## Goal
Copy every line of the rows below word for word, leaving out the pictures.

## Dataset rows
__________________________________________________
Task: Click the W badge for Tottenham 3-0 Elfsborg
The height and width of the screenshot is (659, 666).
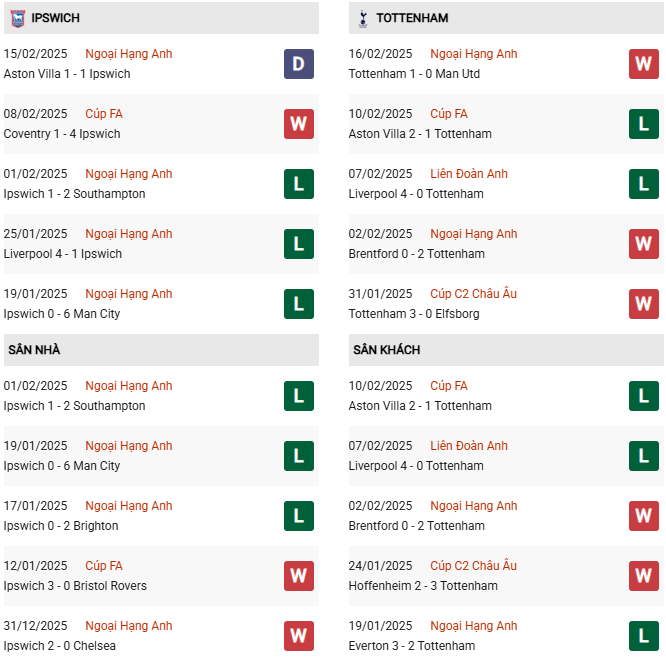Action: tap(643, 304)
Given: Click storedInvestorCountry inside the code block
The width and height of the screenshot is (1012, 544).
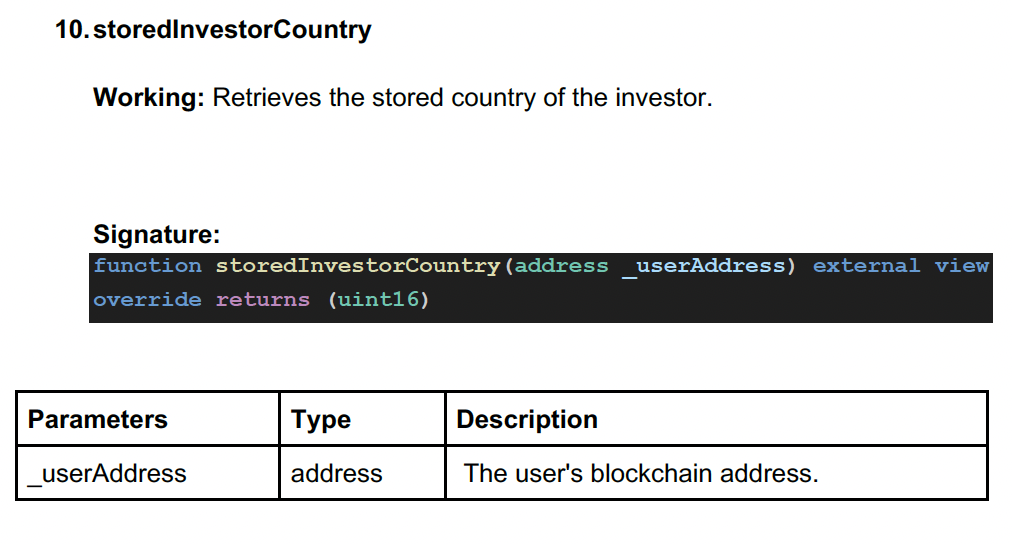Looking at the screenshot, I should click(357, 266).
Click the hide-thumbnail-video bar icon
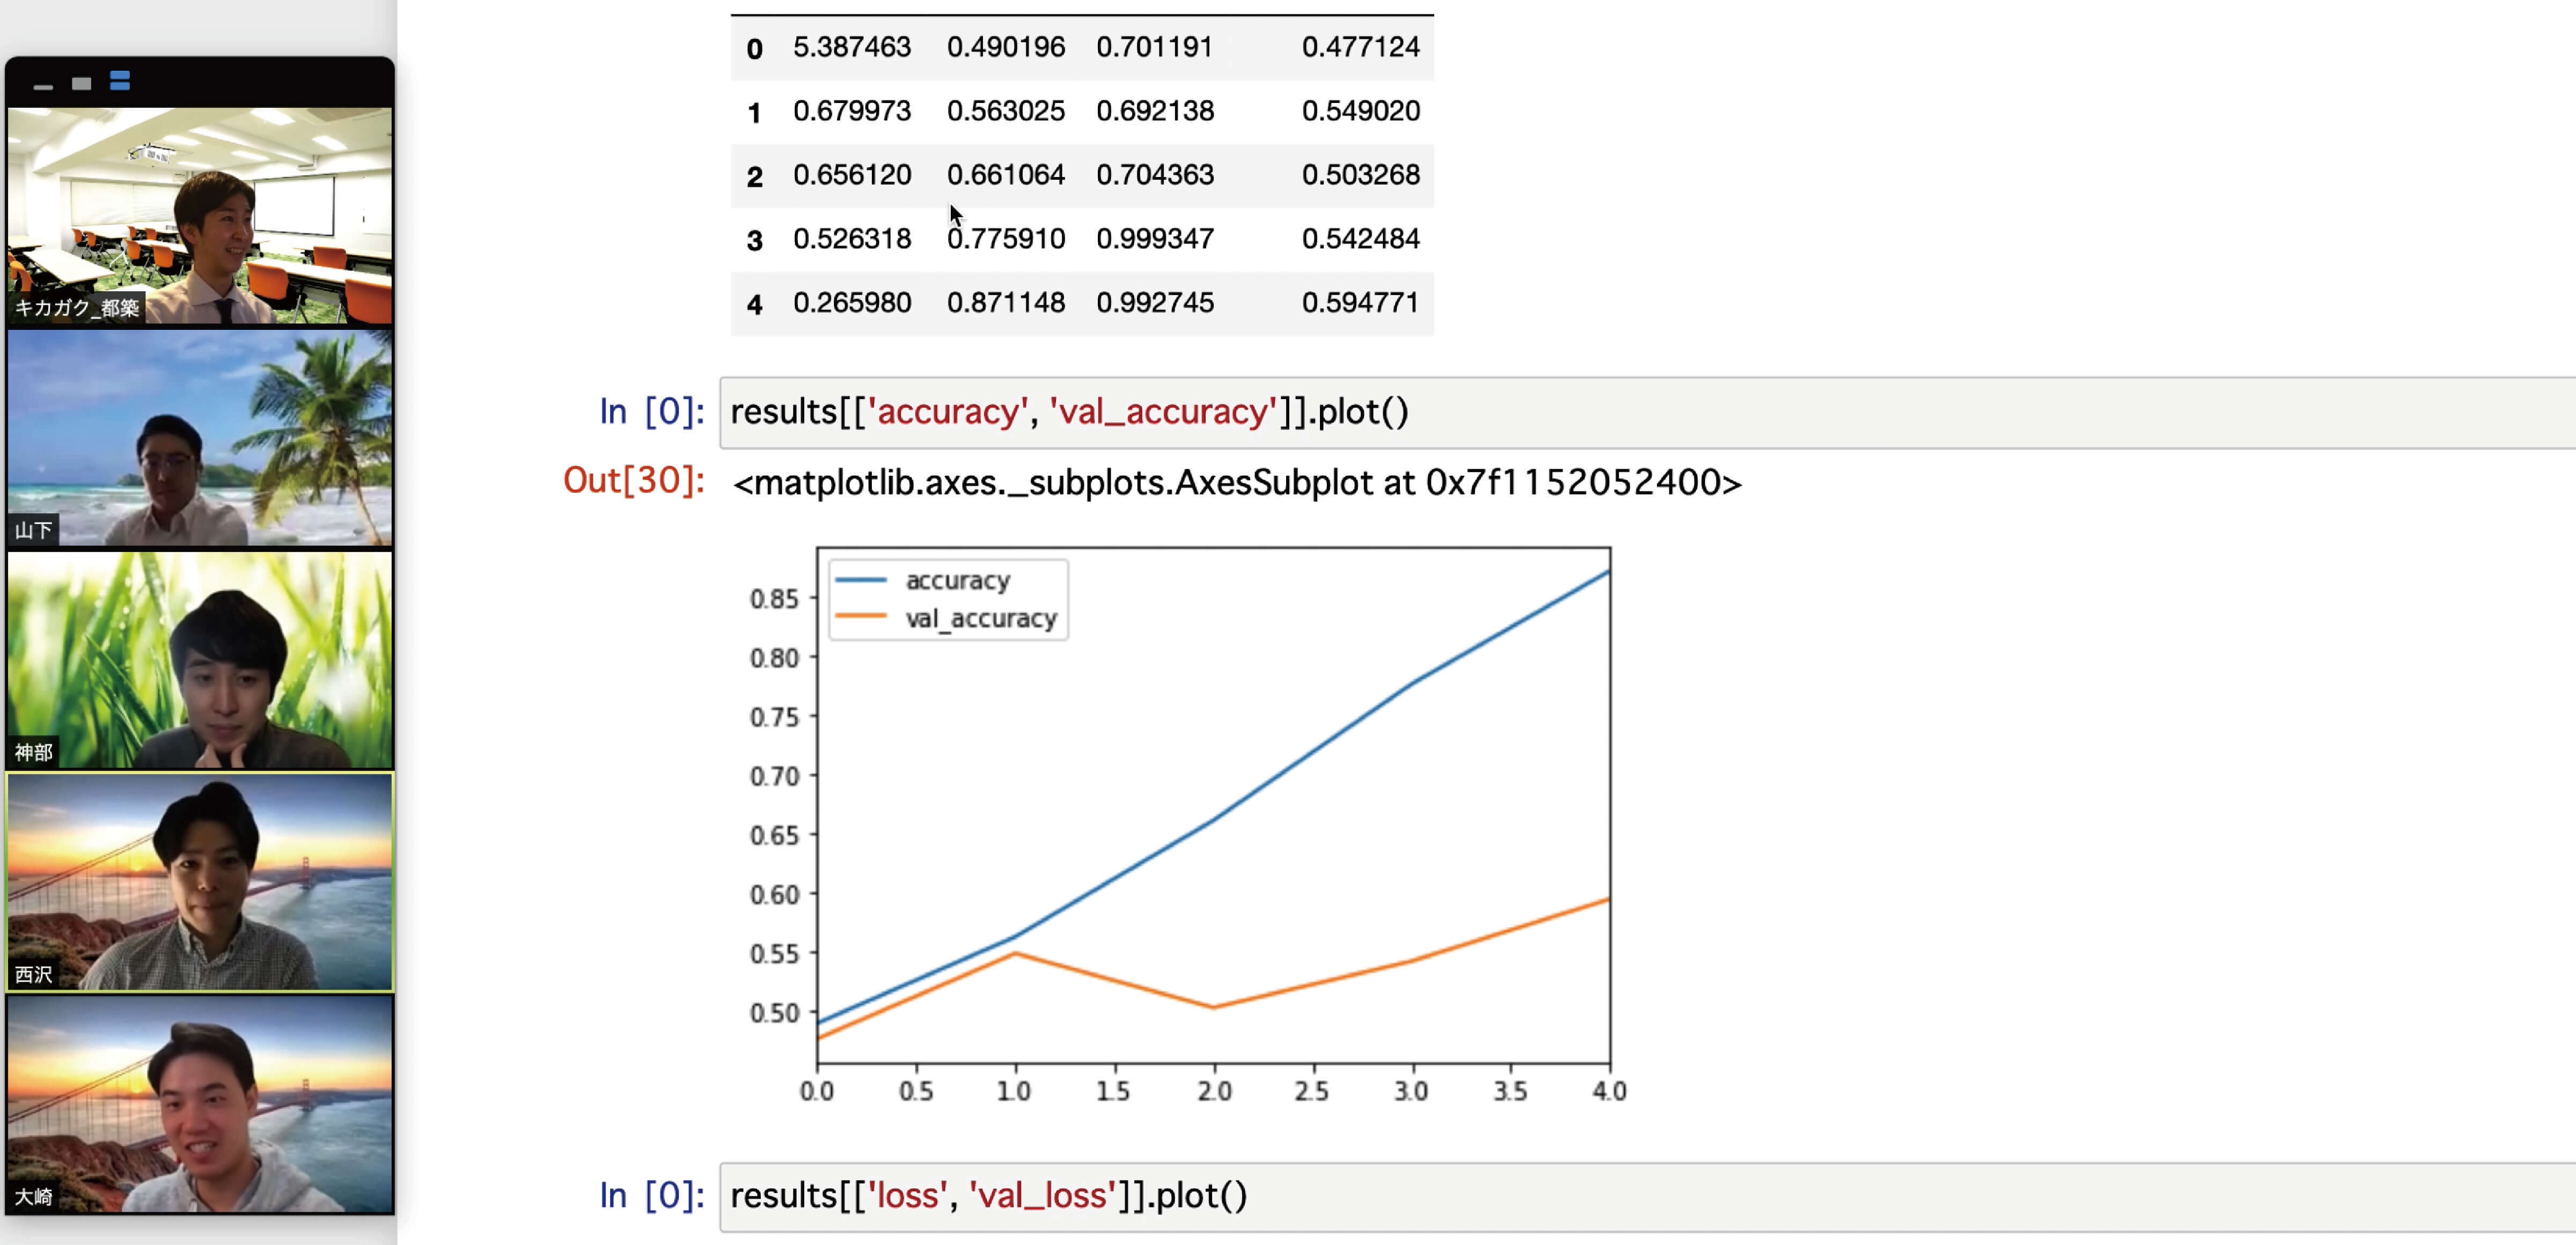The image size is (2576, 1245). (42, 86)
__________________________________________________
## Response to this task
Task: Click the W badge for Tottenham 3-0 Elfsborg
The height and width of the screenshot is (659, 666).
Action: tap(643, 304)
Given: Click storedInvestorCountry inside the code block
The width and height of the screenshot is (1012, 544).
Looking at the screenshot, I should click(357, 266).
Click the hide-thumbnail-video bar icon
The image size is (2576, 1245). (42, 86)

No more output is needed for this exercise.